__WRITTEN REQUEST__. Copy out each line of the items below exactly as it appears, leaving out the pictures.

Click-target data

##############################

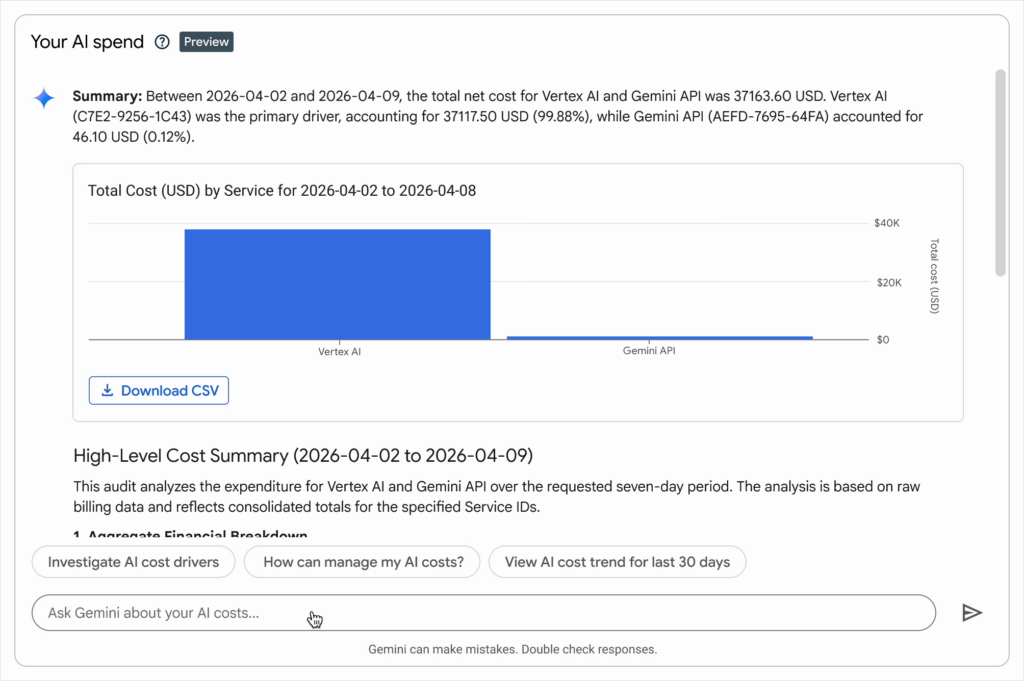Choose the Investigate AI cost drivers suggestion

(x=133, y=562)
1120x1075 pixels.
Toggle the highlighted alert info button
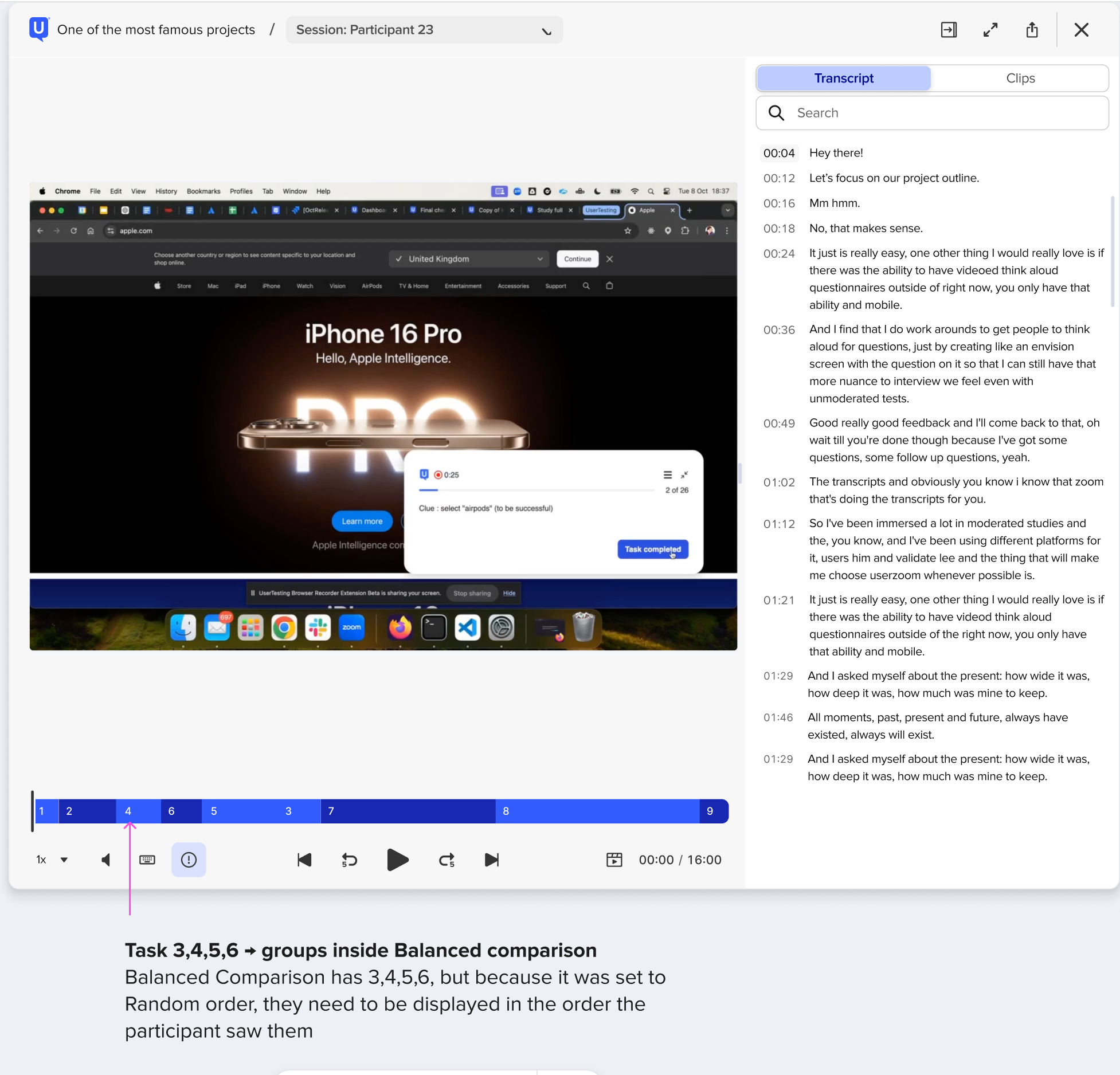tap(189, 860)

##############################

__EXERCISE RESULT__.
Choose the Investigate AI cost drivers suggestion

(x=133, y=562)
1120x1075 pixels.
Toggle the highlighted alert info button
tap(189, 860)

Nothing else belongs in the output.